Ross Lynch Has Gone Deep on Biohacking

Ross Lynch Has Gone Deep on Biohacking

Ross Lynch first gained notice for his roles on Disney Channel’s Austin & Ally and Teen Beach Movie, and is arguably best well-known for his portrayal of Harvey Kinkle, the heartthrob boyfriend to Sabrina Spellman in Netflix’s Chilling Adventures of Sabrina. But these days, Lynch has been making headlines for jumping on stage sans shirt while touring with his band The Driver Era. The pop group, which is comprised of Ross and his older brother, Rocky Lynch, is currently on tour across the United States and Canada, and their third studio album, Summer Mixtape, is out on September 16th. 

The kind of (shirtless!) high-energy performance Ross puts on stage demands a lot of stamina, and, as you might expect, it’s made possible with a consistent exercise regimen supported by a balanced diet. In between shows, GQ caught up with Ross to discuss saunas, intermittent fasting, and how eating on tour is different from eating at home. 

GQ: What type of training have you been doing to achieve this physique?

Ross Lynch: Over the past few years I’ve been really into biohacking. Which is exactly as it sounds. It’s about essentially doing little tricks and hacks for your body that are really good for you. For instance, I really love to do ice baths. Especially after an infrared sauna, if it’s possible. Most of the time I’ll just buy like $40 worth of ice and I’ll throw it in the tub. And I’ll just jump in for about five minutes, depending on the temperature. 

There’s other things that I like to do, like intermittent fasting, which essentially means that you eat your food in a specific window. My favorite window to do is 2 p.m. to 8 p.m. I’ll usually eat lunch at two and then I’ll eat dinner at like, seven. And then I won’t eat from 8 p.m. until 2 p.m. the next day. Coffee’s okay, but no calories in there. One of the main things that I like about fasting is autophagy, which is essentially the process of your weakest cells dying off, being replaced by brand new cells. It really improves your sleep when your body’s not digesting food, and sleeping is a very important factor for physical wellness. Especially for muscle regeneration, mental clarity and burning fat.

How long have you been doing intermittent fasting for?

Some years now, but I’m not perfect: There will be months sometimes where I just won’t do it. Usually when I’m at home it’s easier to be regimented. On tour, our schedules are always changing and we’re always in new time zones. Sometimes you just gotta eat when you can eat because your body needs fuel. But I’ve been doing it for years now and I really like the mental clarity that it brings me. I like the energy. You feel really strong, focused, and clean. It’s kind of an addictive feeling. I think probably almost everyone eats too frequently.

Walk me through an average workout during your day.

As far as physical activity goes, consistency is more important than intensity. At least once a day I’ll try to do some calisthenics. Whether it’s pullups, pushups, body weight squats, pistol squats, or the horse stance, where you literally just sit in a low squat for as long as you can.

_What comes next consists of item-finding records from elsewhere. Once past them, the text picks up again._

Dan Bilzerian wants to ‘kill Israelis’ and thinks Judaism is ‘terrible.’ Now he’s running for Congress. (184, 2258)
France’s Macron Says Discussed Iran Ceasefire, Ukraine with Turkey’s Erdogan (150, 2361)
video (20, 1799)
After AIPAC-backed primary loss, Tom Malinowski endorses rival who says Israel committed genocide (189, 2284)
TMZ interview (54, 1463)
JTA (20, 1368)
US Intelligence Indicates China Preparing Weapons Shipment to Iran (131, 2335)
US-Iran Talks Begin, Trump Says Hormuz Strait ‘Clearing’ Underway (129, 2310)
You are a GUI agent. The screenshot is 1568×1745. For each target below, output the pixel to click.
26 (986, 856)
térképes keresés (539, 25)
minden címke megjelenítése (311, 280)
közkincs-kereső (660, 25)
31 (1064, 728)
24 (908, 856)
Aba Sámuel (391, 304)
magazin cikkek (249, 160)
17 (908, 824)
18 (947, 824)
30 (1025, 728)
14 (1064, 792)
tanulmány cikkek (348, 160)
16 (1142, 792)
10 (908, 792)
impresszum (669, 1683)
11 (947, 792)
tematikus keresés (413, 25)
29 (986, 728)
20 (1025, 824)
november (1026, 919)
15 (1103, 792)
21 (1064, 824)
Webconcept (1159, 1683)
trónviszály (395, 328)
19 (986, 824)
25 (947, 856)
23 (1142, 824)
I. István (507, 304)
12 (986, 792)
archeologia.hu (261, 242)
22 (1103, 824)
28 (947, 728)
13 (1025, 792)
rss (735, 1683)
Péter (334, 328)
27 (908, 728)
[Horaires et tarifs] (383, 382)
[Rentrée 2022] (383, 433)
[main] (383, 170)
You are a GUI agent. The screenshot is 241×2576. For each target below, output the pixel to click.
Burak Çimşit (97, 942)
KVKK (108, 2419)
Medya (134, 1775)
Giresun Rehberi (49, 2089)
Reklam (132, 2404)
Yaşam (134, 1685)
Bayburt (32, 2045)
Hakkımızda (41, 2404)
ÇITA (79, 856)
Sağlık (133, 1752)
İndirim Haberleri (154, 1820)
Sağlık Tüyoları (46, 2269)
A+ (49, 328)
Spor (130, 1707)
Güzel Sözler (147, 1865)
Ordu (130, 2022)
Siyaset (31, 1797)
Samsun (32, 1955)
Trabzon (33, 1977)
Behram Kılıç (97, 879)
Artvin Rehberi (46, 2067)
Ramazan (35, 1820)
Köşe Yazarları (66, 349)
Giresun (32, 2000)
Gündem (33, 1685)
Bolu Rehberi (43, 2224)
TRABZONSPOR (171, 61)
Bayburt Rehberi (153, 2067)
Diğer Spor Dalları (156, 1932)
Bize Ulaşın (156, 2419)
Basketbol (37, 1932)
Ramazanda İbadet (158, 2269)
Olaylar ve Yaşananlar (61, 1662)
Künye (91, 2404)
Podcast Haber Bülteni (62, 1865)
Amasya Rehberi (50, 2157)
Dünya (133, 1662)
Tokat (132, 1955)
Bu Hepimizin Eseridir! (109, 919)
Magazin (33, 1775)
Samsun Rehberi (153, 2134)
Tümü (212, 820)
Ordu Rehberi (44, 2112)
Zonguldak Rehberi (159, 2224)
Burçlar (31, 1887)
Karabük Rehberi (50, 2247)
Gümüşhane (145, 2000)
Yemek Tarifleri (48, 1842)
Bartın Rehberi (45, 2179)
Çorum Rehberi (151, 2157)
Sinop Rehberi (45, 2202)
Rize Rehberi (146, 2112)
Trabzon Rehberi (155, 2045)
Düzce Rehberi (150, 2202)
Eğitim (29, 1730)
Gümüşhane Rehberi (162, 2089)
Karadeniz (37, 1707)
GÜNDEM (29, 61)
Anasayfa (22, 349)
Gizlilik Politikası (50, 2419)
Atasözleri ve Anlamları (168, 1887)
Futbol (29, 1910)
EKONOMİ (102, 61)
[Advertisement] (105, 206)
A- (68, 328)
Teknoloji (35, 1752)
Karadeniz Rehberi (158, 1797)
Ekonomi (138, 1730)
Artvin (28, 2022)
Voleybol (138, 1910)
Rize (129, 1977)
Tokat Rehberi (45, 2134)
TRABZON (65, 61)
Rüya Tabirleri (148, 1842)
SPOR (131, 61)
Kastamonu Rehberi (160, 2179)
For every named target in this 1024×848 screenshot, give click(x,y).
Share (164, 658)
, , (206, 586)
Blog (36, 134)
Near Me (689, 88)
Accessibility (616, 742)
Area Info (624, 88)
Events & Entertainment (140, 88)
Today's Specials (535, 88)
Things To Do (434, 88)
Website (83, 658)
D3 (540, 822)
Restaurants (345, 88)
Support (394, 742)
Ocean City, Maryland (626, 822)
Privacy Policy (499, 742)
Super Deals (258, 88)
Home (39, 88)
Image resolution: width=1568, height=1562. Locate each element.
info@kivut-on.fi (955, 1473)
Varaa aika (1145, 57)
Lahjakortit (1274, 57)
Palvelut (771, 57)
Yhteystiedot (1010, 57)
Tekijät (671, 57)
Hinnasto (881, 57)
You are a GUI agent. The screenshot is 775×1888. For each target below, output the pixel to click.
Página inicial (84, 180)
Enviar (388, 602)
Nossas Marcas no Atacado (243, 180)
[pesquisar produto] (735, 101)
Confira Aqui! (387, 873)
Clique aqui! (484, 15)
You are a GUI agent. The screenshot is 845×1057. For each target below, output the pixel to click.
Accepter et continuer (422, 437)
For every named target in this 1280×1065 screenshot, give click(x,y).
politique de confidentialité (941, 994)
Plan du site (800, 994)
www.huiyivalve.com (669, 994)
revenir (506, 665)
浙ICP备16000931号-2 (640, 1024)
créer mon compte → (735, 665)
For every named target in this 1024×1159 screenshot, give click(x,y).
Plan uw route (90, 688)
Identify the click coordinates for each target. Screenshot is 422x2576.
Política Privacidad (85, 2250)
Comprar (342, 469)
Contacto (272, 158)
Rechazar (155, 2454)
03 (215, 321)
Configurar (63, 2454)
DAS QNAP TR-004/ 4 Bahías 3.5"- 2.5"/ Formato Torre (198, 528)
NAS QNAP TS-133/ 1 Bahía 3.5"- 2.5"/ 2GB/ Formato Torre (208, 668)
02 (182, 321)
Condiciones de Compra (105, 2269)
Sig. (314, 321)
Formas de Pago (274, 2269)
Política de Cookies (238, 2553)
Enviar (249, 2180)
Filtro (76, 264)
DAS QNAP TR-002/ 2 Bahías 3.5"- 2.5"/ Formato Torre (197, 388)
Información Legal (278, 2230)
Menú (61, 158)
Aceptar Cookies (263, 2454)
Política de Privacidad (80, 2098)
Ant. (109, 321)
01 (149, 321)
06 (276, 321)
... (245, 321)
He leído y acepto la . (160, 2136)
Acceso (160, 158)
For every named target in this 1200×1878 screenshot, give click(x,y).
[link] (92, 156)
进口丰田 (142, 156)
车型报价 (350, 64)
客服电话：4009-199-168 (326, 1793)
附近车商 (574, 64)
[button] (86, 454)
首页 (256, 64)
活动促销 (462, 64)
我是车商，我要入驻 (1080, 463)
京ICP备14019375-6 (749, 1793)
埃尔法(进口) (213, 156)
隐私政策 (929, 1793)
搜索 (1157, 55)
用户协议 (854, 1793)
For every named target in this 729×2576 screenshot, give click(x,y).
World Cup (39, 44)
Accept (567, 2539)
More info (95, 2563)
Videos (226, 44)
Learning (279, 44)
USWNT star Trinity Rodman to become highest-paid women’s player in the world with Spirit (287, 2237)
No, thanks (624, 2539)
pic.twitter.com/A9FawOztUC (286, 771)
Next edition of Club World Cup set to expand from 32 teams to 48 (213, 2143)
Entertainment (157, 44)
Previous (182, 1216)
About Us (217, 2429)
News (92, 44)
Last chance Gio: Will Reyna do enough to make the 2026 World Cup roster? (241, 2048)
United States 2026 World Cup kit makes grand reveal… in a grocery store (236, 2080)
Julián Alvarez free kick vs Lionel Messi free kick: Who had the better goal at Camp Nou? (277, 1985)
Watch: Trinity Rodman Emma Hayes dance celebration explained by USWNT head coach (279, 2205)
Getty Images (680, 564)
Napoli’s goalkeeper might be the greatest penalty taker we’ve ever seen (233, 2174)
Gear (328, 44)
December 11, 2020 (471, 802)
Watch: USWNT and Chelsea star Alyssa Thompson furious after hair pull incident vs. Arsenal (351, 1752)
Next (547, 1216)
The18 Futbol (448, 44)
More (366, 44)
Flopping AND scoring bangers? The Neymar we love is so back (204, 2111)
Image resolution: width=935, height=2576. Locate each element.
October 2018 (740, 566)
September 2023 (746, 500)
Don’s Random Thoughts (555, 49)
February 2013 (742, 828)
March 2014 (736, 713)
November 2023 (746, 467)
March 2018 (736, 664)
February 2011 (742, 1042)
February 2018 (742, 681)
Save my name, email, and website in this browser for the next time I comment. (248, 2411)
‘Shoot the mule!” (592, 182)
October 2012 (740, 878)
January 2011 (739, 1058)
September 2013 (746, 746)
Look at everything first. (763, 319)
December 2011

What about cardio? Are you a fan of cardio?

I do cardio on stage every night. I feel like a lot of people overlook the physical exertion that I output when I perform, because not everyone performs the same. I tend to perform with a lot of energy. I like to have as much fun as possible on stage. It looks like a lot of jumping, a lot of running around. I’m constantly focusing on my diaphragm because I’m singing the whole show. I think that has a lot to do with my physique as well, because if you’re concentrating on your abdomen, compressing, and doing that night after night after night, that definitely has an effect on those muscles.